There's nowhere to go with tablet innovation - even Apple seems to agree

Mark Bridge writes:

“Harder, better, faster, stronger”. Okay, so it’s a lyric from Daft Punk (or Kanye West, if you prefer) but it might as well be the vague design brief for second-generation tablets.

This struck me when I was at Mobile World Congress last month. Although each tablet manufacturer had its own USP - first to market, 3D cameras, a library of media content, a pressure-sensitive pen - there was as much emphasis on the operating system as there was on the other specifications. “Look what Honeycomb can do”, they all seemed to be saying. “It’s really good on our Android tablet”.

And it seemed to be a similar situation at Apple yesterday. Steve Jobs popped back into the office to unveil the second-generation iPad, a tablet that was 33% thinner than the original but still offered the same battery life. It’s now thinner than an iPhone 4, which is pretty darned impressive.

However, the initial impression hasn’t changed. Same screen size, same resolution. There’s a new dual-core chip inside - not such a big deal any more - and a front-facing video camera. Oh, and a choice of two colours. Black or white. That might blow Henry Ford’s mind but arguably it’s hardly major progress.

Hang on a moment, though.

Yesterday’s presentation didn’t just reveal the iPad 2. There’s a ‘Smart Cover’ that holds itself in place with magnets, keeps the screen clean and saves the battery. It comes in a choice of colours and sets you back anything from $39 to $69, but that’s only money. And don’t put your wallet away yet, because there’s an HDMI adaptor that lets you put your iPad display on your HDTV.

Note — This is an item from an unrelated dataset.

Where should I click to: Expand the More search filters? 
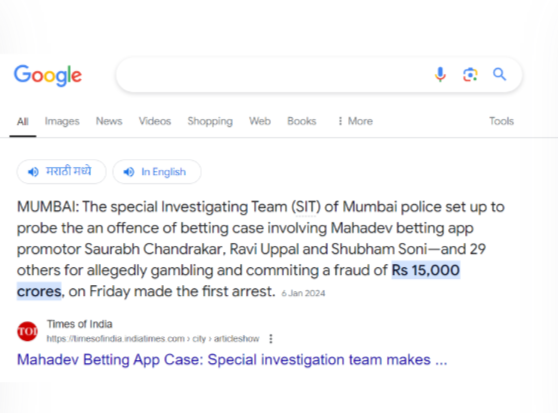[x=355, y=121]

Then there are two new iPad-specific video and music-editing apps: iMovie and GarageBand, both already well-loved by Mac owners. $4.99 each, since you ask.

Which all makes me think that Steve Jobs’s line about the iPad 2 - it “moves the bar far ahead of the competition and will likely cause them to go back to the drawing boards yet again” - isn’t particularly true.

But what Apple has done is give its customers more reasons to buy and use an iPad. It’s removed some of the barriers to purchase. And it’s provided a reason to upgrade.

The iPad 2 isn’t a new tablet. It’s an upgrade. A very attractive upgrade nonetheless. And, some would suggest, it paves the way for iPad 3 shortly before Christmas.